·
IL MUSEO PONTE DI SACRIPANTI
|
di
Paolo Ferrario |
Spazio
e Società,
Gen-Mar 99, n°85
|
|
|
|
La
scorsa primavera è stato inaugurato un nuovo museo a Maccagno, un paese
di 2200 abitanti sulla sponda lombarda del lago Maggiore. Gli spazi
espositivi ospitano la collezione d'arte Parisi-Valle, da cui il museo
prende nome, ed è il frutto del lavoro di un team di progettazione composto
dall'arch. Maurizio Sacripanti (1916-1996) per il progetto architettonico,
l'arch. Riccardo Colella per gli interni e l'ambientazione del manufatto,
l'ing. Giuseppe Noris (1924-1989) per la direzione lavori e, come supervisore,
lo stesso donatore della raccolta l'artista visivo G. Vittorio Parisi
(1915). |
|
|
L'articolo
che segue è il frutto di una gradevole conversazione con quest'ultimo
durante la quale sono emerse tanto le sintonie quanto le dissonanze
tra i membri del gruppo riconducibili alle differenti correnti artistico
culturali di appartenenza. In alcune questioni concrete il museo di
Maccagno ripropone e rende visibili alcuni temi che appartengono ad
un antico dibattito tra pensiero organico e razionale, coevo ai suoi
progettisti e tanto profondo quanto leggero e disimpegnato è il dibattito
odierno spesso chiuso in una analisi puramente linguistica dell'architettura. |
|
|
|
Il
nuovo museo nasce per ospitare una collezione di quadri e di sculture
- meglio dire opere su carta, bidimensionali e tridimensionali - raccolte
durante la vita artistica del Parisi, artista visivo di matrice razionalista
aderente al Gruppo Origine fondato a Roma da Colla, Ballocco, Burri
e Capogrossi. La donazione deve essere intesa come estremo atto critico
verso quel sistema economico che oggi più che mai influenza il mondo
della produzione artistica mentre la scelta di donare questo patrimonio
ad un comune lontano dalle grandi città è la coerente conseguenza di
alcune riflessioni di G. C. Argan, condivise dai progettisti, secondo
le quali i grandi agglomerati urbani tendono a fagocitare o a escludere
quella ricerca di bellezza e verità che si chiede alla creatività.

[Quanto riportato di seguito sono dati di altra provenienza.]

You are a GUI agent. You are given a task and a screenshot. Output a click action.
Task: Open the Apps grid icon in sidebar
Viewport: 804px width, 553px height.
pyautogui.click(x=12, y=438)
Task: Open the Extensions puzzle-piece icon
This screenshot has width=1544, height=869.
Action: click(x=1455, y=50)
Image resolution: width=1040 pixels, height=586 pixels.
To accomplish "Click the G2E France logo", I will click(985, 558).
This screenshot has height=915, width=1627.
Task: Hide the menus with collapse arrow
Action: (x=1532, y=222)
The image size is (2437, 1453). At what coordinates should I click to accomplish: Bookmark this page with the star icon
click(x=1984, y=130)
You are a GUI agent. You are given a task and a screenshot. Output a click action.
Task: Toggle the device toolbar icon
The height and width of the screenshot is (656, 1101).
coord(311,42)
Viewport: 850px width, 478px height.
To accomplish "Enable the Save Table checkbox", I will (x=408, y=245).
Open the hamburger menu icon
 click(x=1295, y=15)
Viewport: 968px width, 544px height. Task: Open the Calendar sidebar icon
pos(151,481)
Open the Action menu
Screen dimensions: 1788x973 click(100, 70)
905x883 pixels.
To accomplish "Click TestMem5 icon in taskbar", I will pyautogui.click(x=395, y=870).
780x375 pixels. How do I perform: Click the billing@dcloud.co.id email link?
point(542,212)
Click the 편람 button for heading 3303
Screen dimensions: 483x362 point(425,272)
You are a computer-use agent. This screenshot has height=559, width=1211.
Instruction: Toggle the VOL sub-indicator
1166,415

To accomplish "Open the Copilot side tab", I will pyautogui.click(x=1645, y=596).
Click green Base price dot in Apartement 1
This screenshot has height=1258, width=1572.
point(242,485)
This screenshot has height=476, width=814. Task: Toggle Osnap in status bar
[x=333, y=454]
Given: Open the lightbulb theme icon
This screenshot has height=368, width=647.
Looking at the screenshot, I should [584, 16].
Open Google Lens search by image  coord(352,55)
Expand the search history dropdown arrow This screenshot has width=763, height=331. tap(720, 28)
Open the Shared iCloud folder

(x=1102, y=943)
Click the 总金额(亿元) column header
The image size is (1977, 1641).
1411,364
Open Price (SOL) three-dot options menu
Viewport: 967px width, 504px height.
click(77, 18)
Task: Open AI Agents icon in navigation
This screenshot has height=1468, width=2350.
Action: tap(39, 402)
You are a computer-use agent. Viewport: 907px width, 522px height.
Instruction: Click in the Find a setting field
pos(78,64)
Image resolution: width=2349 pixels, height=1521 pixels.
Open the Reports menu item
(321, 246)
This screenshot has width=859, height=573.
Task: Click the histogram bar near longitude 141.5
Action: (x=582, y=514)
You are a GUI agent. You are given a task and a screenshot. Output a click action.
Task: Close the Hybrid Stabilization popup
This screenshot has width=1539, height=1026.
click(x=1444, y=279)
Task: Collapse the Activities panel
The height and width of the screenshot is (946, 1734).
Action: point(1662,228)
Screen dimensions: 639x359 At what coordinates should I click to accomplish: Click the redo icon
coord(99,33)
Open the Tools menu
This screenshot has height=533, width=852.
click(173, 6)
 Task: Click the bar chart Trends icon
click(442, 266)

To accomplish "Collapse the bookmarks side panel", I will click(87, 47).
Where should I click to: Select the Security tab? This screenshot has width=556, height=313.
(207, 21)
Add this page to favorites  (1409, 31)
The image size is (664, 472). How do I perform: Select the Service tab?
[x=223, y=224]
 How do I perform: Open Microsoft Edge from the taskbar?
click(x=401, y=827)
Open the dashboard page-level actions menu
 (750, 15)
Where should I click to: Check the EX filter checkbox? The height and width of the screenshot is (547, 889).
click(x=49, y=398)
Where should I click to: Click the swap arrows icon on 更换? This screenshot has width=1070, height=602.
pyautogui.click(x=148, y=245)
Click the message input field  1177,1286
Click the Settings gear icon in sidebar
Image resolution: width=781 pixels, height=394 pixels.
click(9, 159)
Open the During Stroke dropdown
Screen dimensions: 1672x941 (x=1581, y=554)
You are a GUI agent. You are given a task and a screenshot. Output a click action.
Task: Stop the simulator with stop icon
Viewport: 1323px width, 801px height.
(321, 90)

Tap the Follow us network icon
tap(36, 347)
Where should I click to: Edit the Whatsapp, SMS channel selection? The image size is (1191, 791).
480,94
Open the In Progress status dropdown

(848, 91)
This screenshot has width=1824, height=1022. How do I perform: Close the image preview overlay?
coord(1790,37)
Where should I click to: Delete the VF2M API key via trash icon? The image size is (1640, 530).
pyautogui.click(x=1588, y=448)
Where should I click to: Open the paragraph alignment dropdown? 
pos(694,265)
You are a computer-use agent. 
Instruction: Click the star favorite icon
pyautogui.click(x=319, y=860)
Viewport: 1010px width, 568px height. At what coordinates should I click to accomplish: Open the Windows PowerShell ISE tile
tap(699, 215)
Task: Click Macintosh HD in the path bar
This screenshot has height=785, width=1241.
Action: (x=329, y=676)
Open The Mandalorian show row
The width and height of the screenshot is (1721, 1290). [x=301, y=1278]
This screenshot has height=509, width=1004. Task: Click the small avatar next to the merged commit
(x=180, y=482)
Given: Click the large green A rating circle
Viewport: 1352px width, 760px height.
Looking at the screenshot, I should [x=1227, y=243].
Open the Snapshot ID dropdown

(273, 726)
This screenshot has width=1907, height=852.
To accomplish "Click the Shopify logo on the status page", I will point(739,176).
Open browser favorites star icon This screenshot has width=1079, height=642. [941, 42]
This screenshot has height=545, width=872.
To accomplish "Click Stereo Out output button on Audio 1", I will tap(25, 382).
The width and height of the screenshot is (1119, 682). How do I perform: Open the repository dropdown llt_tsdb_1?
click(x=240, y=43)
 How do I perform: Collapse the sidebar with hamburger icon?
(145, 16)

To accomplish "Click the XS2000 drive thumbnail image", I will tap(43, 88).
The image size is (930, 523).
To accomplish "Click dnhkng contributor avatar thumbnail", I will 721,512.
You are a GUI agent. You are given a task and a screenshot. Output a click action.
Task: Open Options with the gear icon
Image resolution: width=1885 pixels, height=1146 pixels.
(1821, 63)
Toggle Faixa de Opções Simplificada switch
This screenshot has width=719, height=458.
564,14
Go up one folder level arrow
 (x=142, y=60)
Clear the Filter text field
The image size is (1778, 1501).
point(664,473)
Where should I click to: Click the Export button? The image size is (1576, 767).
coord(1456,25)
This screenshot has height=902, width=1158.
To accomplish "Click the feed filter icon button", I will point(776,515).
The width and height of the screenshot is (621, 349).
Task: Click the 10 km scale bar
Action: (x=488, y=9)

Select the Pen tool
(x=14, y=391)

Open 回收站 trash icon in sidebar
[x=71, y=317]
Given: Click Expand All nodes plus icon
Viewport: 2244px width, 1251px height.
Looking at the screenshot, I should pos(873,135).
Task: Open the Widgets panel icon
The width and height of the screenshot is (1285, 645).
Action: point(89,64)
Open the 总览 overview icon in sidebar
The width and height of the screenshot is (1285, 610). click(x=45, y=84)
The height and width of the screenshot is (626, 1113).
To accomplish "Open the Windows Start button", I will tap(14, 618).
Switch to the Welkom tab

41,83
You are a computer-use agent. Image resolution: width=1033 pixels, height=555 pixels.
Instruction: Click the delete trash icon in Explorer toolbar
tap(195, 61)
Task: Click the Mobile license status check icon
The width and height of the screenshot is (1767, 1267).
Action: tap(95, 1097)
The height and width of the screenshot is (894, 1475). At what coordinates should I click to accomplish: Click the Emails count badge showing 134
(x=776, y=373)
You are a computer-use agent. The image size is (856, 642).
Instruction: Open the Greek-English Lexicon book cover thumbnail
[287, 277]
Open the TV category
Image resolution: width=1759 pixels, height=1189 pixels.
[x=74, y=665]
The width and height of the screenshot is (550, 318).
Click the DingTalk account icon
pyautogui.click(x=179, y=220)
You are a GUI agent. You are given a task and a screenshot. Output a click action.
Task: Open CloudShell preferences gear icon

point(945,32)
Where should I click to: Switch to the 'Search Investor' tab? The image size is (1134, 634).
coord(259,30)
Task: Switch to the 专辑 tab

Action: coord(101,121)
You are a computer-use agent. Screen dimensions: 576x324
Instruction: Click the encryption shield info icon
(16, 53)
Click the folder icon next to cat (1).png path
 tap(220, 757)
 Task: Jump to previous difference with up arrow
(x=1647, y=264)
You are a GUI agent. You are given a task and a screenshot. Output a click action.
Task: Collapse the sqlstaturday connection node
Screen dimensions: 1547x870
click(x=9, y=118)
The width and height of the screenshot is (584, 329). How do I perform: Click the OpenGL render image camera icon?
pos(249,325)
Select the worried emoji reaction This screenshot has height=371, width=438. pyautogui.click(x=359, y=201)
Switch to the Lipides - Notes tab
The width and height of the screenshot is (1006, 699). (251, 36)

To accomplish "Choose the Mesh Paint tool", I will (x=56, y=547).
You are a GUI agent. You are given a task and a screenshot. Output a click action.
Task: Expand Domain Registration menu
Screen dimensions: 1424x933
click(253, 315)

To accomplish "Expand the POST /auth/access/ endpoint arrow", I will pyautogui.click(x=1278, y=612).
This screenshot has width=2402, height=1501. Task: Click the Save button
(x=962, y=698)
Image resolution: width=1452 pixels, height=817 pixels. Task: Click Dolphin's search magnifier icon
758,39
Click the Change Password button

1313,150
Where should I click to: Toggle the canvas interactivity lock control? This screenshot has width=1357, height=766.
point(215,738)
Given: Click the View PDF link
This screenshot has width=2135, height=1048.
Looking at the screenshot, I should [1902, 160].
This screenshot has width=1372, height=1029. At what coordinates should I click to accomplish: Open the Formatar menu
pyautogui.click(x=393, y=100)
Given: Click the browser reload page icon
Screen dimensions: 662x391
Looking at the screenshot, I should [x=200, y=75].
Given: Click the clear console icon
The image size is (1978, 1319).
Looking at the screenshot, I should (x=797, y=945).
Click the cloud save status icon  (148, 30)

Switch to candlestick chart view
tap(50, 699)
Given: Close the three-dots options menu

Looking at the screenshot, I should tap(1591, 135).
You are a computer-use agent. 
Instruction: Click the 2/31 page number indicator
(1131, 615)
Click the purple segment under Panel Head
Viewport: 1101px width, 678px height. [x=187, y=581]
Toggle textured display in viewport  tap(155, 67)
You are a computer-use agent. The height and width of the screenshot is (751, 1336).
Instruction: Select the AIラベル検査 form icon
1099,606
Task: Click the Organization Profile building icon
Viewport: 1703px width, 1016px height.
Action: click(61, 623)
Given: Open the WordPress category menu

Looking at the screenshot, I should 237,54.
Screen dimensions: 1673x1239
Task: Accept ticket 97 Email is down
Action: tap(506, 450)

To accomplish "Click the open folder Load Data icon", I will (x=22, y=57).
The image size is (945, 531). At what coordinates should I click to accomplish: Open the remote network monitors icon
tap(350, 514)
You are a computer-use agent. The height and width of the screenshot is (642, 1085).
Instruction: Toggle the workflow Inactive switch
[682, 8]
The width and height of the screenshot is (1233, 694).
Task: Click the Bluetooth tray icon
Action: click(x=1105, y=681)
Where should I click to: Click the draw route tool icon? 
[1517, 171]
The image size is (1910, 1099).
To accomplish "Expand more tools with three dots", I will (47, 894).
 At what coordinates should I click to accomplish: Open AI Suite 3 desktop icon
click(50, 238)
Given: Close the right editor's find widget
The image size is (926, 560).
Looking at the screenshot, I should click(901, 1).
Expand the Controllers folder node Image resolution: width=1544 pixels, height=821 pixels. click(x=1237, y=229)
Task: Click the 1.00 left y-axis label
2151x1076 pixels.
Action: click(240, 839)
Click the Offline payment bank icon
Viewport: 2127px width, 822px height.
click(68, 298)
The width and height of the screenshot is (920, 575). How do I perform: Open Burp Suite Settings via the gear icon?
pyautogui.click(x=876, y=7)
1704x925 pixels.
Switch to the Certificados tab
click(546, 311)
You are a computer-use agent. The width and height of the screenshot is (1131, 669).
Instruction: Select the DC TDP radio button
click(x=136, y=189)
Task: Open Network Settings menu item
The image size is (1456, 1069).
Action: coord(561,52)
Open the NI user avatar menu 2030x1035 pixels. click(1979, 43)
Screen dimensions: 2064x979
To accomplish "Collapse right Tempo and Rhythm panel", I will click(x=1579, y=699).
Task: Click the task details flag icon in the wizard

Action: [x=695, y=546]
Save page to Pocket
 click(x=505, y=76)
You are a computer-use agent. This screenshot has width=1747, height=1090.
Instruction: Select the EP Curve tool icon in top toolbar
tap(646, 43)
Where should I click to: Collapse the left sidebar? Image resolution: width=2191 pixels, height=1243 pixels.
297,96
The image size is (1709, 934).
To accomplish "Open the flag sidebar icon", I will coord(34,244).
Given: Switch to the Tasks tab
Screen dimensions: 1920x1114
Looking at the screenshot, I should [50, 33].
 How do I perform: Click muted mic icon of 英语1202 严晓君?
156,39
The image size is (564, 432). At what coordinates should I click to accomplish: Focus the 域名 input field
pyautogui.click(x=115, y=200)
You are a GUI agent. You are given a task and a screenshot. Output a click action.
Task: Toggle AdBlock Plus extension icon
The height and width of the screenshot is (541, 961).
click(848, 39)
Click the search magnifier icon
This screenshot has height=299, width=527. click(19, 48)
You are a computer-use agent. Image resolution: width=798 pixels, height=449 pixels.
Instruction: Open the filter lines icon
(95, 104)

L'auspicio è dunque quello di conservare uno spazio per la libera produzione
e fruizione dell'utopia: |
|
|
le
diverse esperienze dell'uomo, dalla sua nascita al corso della sua esistenza
consapevole, lo plasmano e lo condizionano attraverso le percezioni
sensoriali, in particolare le visive, che si identificano quali connotati
ambientali e assumono l'assetto di un "codice" informativo determinante
ed essenziale, ma tuttavia mutevole. Da tale condizionamento estremamente
utile nella elaborazione di un linguaggio comunicabile e vitale, si
dissocia la libera creatività informativa, che, nel campo della ricerca
visiva, può pervenire al concreto riscatto di ogni restrizione misoneistica;
ovvero dalla espressione convenzionale della "arte della natura", alla
strutturazione razionale innovativa come identificazione informativa
del valore significante della "natura dell'arte". (G.V. Parisi) |
|
|
|
Il
museo può, quindi, essere colto come espressione di una libera creatività
informativa capace di proporre una nuova strutturazione dello spazio,
un esempio di natura dell'architettura. Il museo sorge lontano dal tessuto
edificato a cavallo del fiume Giona, un luogo ricco di quelle stimolazioni
sensoriali che aiutano alla costruzione di un nuovo codice informativo
dello spazio. La distanza tra le sponde era per diverse ragioni un vuoto:
in primo luogo perché le leggi elaborate alle diverse scale amministrative
che governano queste presenze naturali confondono i significati e sovrappongono
gli interessi, in secondo luogo perché dal punto di vista economico
era una porzione di superficie di scarso valore perché lontana dal tessuto
urbano oltre che area non edificabile. Ci troviamo in una regione dello
spazio priva di senso, potremmo dire un luogo in cerca d'autore, un
indefinibile parcheggio di automobili ed una discarica illegale. Parisi
e Sacripanti hanno colmato questa assenza di significato.L'anello di
congiunzione individuabile tra questi artisti di diversa formazione
può essere colta nella teoria compositiva della "dissimmetria dinamica"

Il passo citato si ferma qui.